_課題の指示_
下のデータをすべて、「screenshot」を「screen capture」に置き換えて書き直してください。それ以外は変えず、画像は回答に入れないでください。

(画面グラウンディング用データセットの行)
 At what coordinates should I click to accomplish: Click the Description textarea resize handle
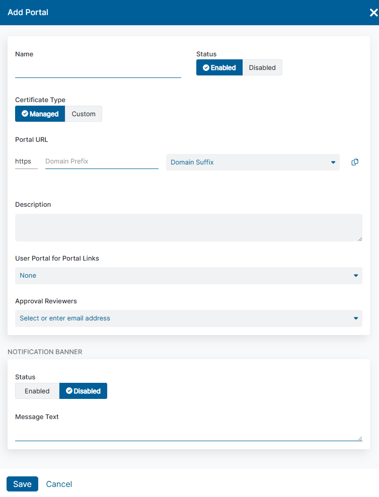pos(360,239)
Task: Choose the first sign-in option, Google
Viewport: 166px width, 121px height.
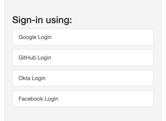Action: (x=83, y=37)
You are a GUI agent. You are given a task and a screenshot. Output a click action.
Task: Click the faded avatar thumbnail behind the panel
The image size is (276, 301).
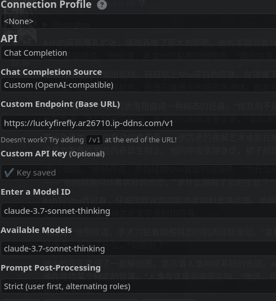(19, 27)
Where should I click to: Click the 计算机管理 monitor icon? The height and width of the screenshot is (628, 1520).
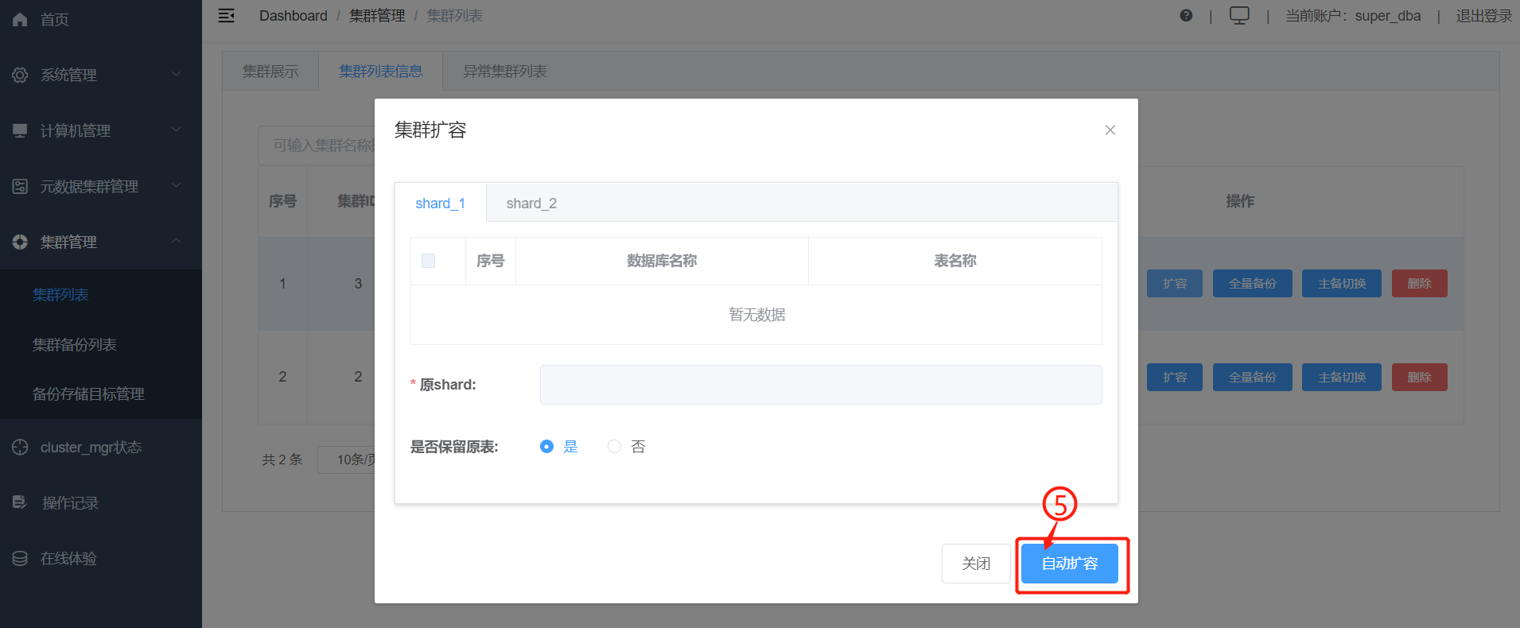(20, 130)
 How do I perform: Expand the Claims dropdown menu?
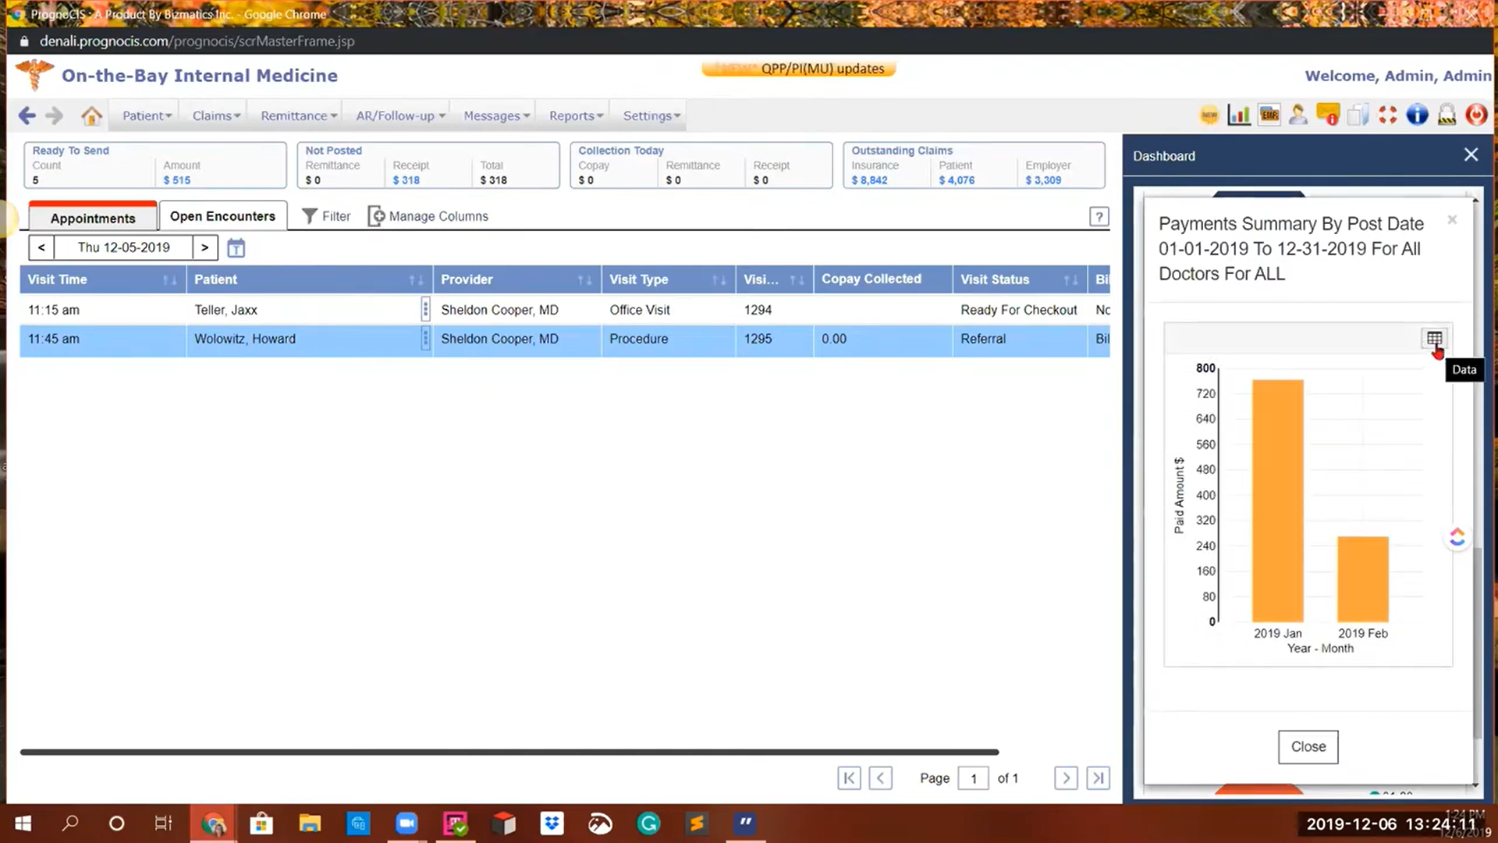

_課題への回答_
 At what coordinates should I click to accomplish: Click the Description textarea resize handle
pos(360,239)
Task: Choose the first sign-in option, Google
Viewport: 166px width, 121px height.
Action: (x=83, y=37)
You are a GUI agent. You are given a task and a screen capture. Output a click action.
Task: Click the faded avatar thumbnail behind the panel
The image size is (276, 301).
(19, 27)
Where should I click to: Click the 计算机管理 monitor icon? The height and width of the screen capture is (628, 1520).
(20, 130)
 How do I perform: Expand the Claims dropdown menu?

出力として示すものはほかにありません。